Part of surgery was reconstructing everything,” Landman said. “Part of it was protecting it from breaking down.”

The surgery and follow-up procedures were successful. And through pain and discomfort, Caroline healed quickly.

“I couldn’t be happier with the progress she’s made,” Landman said.

Now 16, Caroline is fully recovered from her traumatic injury. And she’s using her experience as a way to inspire others by sharing the same message she got from her mom and other family and friends.

“If you chose to tap your strength and your bravery you can really pivot it into something that can shape your life in a positive way instead of a negative one,” Thomson said.

Caroline is now actively involved in fundraising for Riley Children’s Hospital. She also does public speaking at events like the I.U. Dance Marathon as a way to share her story and motivate others recovering from traumatic injuries.

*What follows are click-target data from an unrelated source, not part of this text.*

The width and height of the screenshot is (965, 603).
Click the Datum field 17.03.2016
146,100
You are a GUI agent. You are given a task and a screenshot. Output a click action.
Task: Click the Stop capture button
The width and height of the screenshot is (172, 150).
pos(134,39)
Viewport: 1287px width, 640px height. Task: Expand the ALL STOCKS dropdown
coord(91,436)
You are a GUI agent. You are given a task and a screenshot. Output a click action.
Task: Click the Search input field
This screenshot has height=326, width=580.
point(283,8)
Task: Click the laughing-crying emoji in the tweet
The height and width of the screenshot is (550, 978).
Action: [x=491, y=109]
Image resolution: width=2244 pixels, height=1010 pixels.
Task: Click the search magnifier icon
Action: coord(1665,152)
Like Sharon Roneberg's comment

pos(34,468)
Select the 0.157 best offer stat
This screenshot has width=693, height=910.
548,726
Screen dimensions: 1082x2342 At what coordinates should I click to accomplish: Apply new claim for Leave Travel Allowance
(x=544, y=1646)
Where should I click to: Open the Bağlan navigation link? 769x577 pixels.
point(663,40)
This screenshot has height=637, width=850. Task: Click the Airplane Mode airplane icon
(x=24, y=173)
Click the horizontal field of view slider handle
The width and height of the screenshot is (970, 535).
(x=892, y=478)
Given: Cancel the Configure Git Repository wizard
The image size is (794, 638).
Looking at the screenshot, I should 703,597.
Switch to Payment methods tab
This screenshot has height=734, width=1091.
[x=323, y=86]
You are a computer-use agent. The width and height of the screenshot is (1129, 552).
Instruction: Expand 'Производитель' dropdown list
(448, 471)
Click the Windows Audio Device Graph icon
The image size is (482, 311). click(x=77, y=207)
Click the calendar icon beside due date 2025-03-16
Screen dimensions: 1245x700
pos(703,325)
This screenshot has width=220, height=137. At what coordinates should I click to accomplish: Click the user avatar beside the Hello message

“I think it would mean a difference to me if I was in the same place I was and some kid that had survived came and told me that they did survive,” Caroline said.

As another result of her experience, Caroline says she hopes to attend medical school and become a surgeon one day.

“I want to be a surgeon so I can help other people like he did to me,” she said. “I just hold it close to my heart that he did that for me.”

“It’s a million dollar experience that you wouldn’t give a nickel to repeat,” Thomson said.

“Incredible amount of happiness to see someone who came in quite literally broken into the emergency department who is flourishing,” Landman said.

Today’s reunion comes as the nation recognizes May as National Trauma Awareness Day. May 18 is also National Trauma Survivors Day, which is mean to draw inspiration from and provide support to survivors of traumatic injuries and their caregivers, opening the road to their recovery.